Paul Klee (1879-1940)

Theater instructor Lothar Schreyer was in his studio at the Bauhaus School in Weimar one afternoon when he heard a peculiar noise coming from overhead. Schreyer associated the sound with the footfalls of a large animal, pacing back and forth, and assumed the culprit was a cat. The animal he had in mind belonged to artist Paul Klee whose studio was upstairs, directly overhead from his own. “Fritzi,” Klee’s cat, was a very large beast, Schreyer recalled — “a cross between a housecat and a wildcat.”

Schreyer went upstairs and knocked on Klee’s door. Klee opened it, ushered Schreyer into his workshop, then closed the door, locking it. Klee put the key in the pocket of his smock, then hung a piece of cardboard on the doorknob in front of the keyhole, completely hiding his activities from prying eyes. Immediately, Schreyer noticed powerful smells emitting from different corners of Klee’s expansive room.

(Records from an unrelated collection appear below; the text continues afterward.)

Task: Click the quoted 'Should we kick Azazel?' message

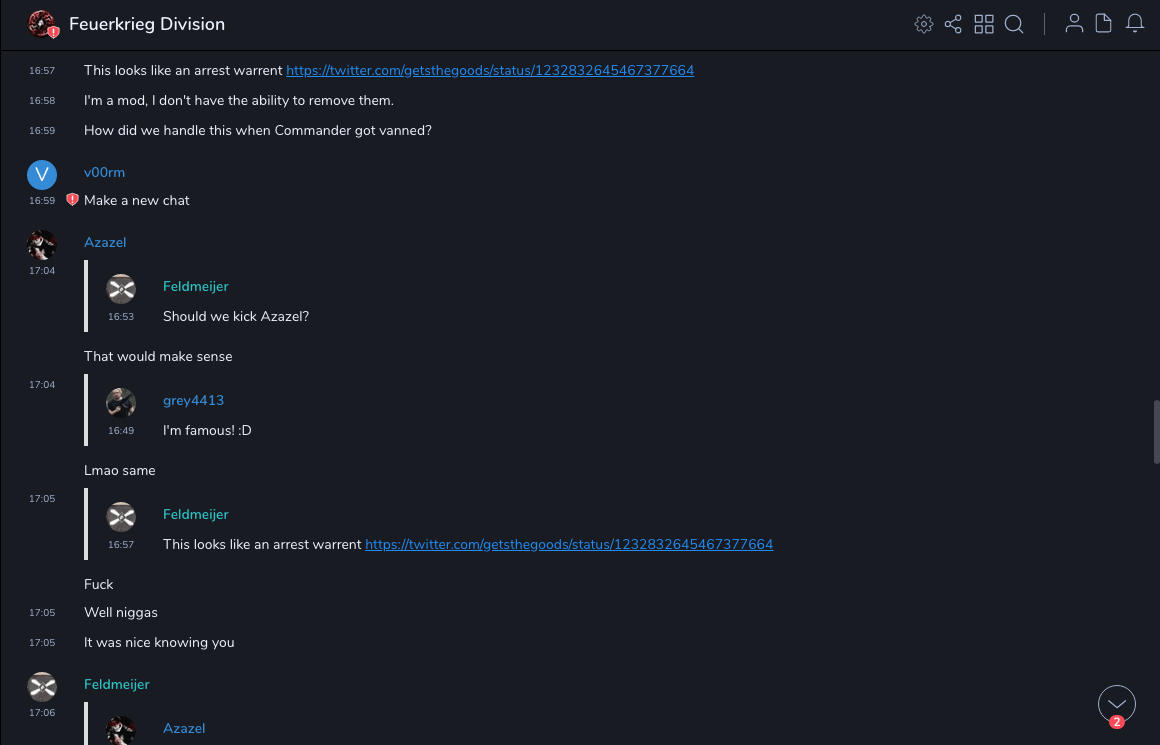Action: point(236,316)
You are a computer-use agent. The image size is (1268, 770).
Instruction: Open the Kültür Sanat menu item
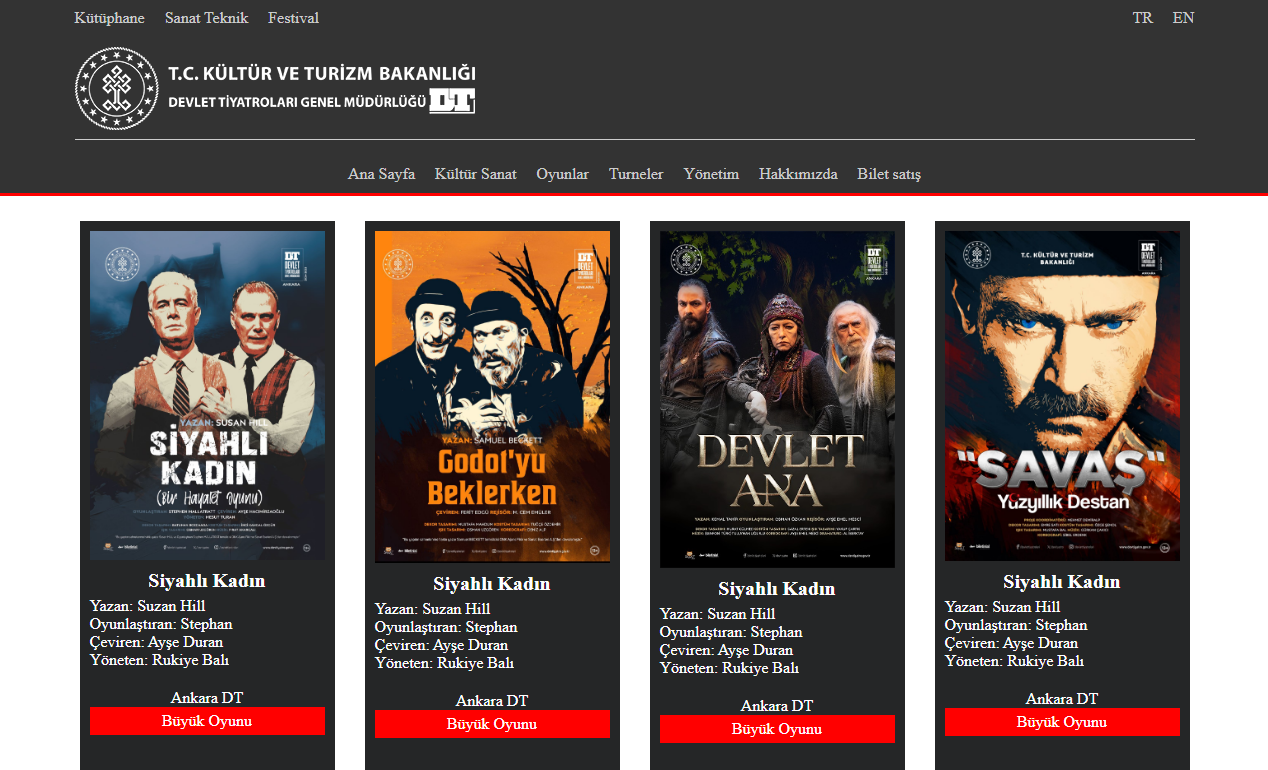pos(475,174)
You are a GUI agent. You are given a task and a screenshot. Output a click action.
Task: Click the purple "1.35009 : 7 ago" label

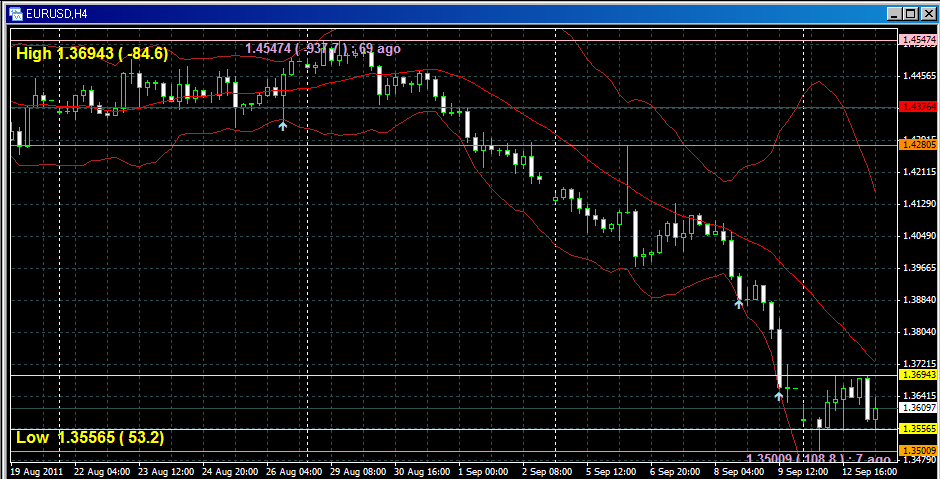(x=817, y=459)
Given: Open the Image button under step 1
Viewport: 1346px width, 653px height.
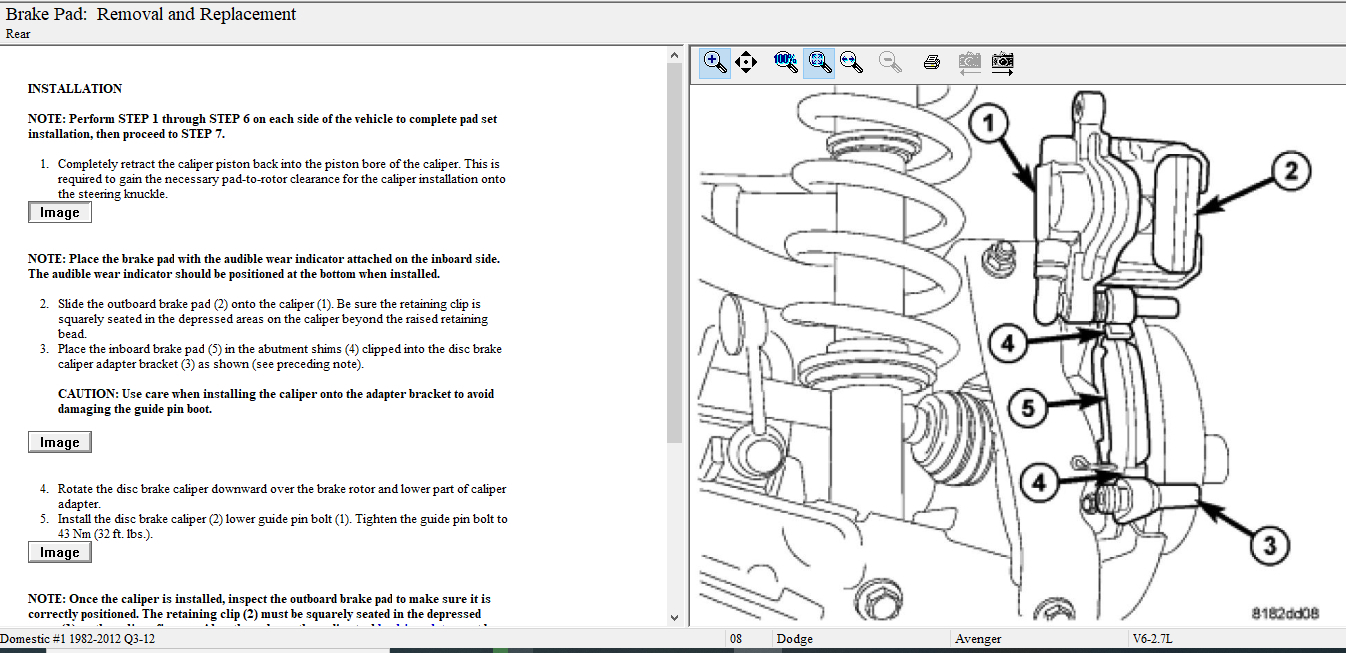Looking at the screenshot, I should pos(60,213).
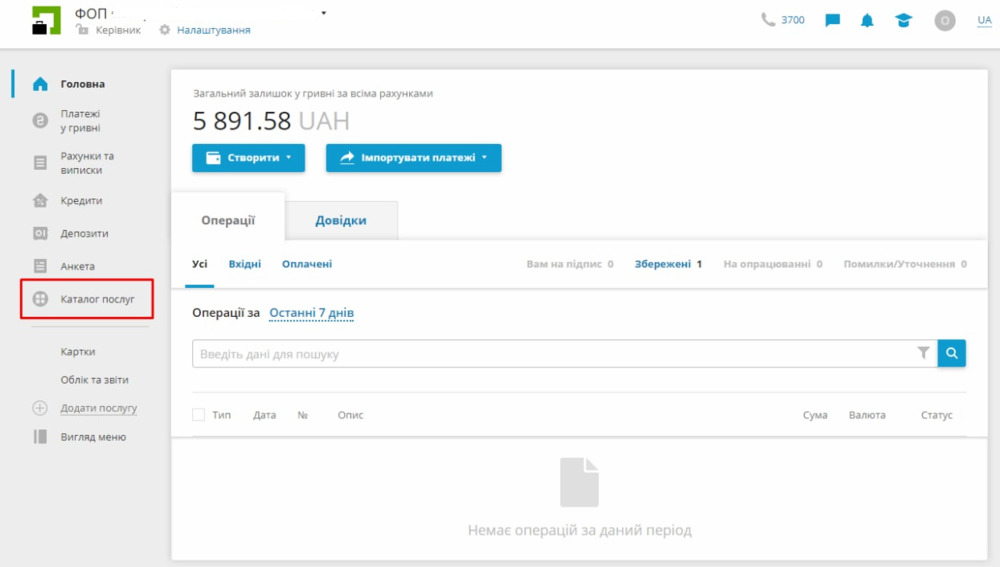Image resolution: width=1000 pixels, height=567 pixels.
Task: Select the Вхідні operations filter tab
Action: point(245,264)
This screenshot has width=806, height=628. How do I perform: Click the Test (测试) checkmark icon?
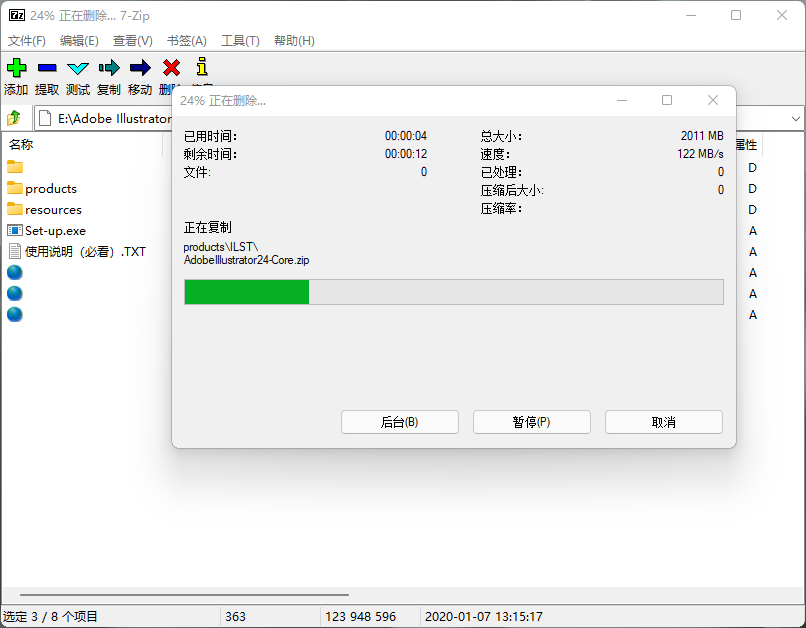coord(78,68)
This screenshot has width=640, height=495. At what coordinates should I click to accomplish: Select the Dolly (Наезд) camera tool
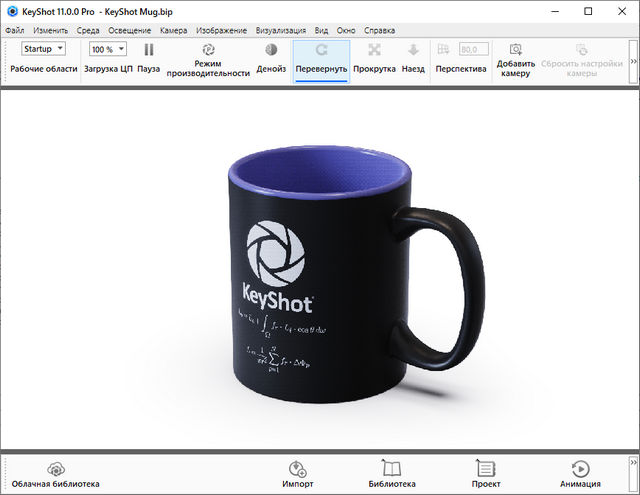pyautogui.click(x=413, y=57)
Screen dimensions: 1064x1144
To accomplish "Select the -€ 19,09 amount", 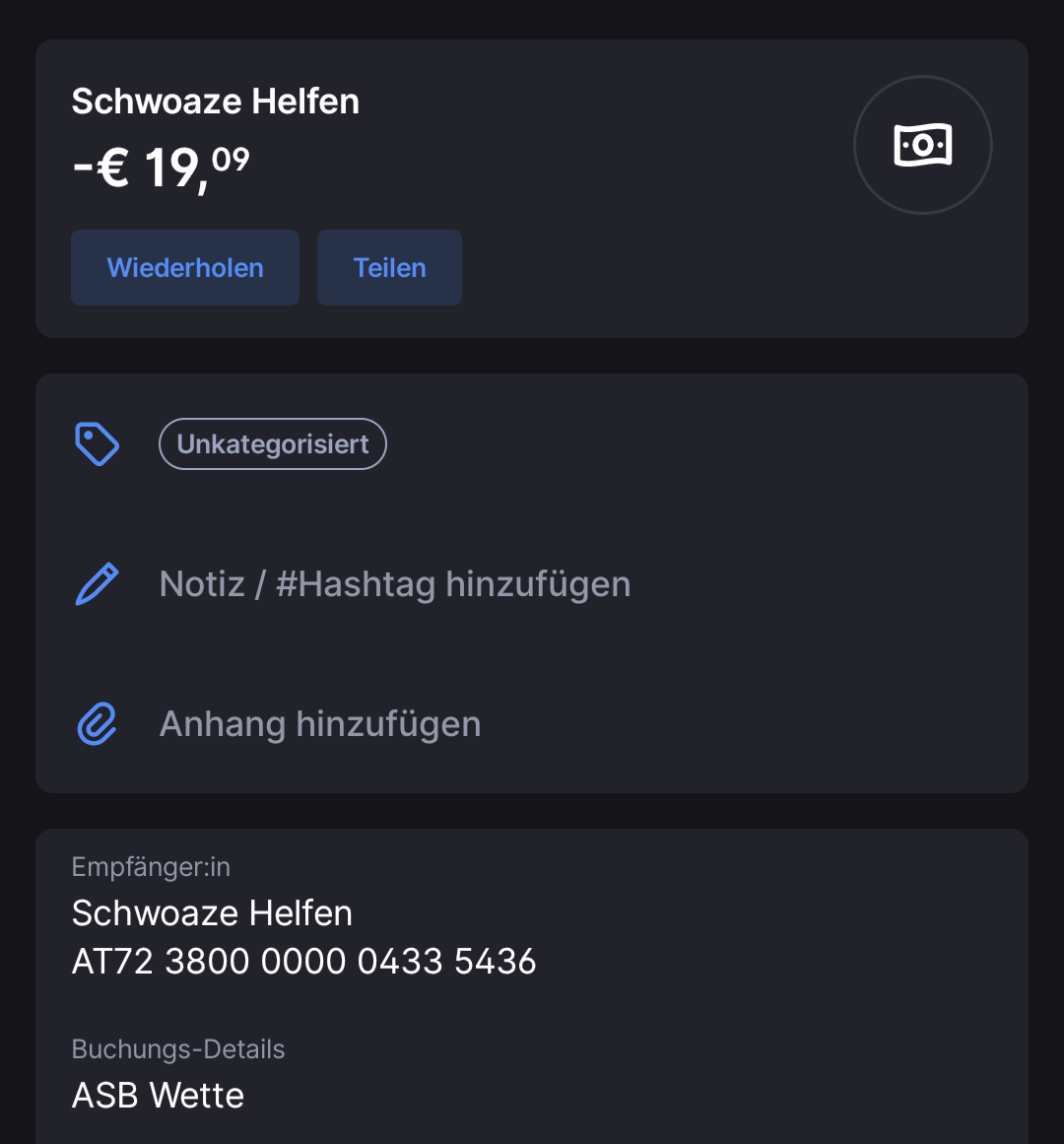I will [162, 168].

“It had a powerful and warming mix of coffee, tobacco, paste, oil paint, varnish, wood finish, turpentine, and strange mixtures,” Schreyer wrote.

While all of the Bauhaus School in Weimar was a laboratory, Klee’s studio was a genuine “magical kitchen,” according to Schreyer. Over here, by a washbasin, several tables held arrangements of tools and materials — paint boxes, palettes, tubes, paint cloths, flat bowls of laquer and varnish, liquid-fuel stoves, chalk mixes, odd pastes, long and short wooden handles for thick and thin brushes, a collection of small trowels, quill pens, etching needles and knives, tweezers, strips of linen, handmade paper, Japanese paper, cartons, pieces of canvas (some coated; others, not). And all of it, Schreyer said, seemed well-ordered, within easy reach of the master’s hand, “as demanded by his paintings.”

Klee’s dark and quiet eyes considered Schreyer from behind the cloud of bluish smoke that rose from his pipe. The artist’s smile expressed an ever-present sense of irony.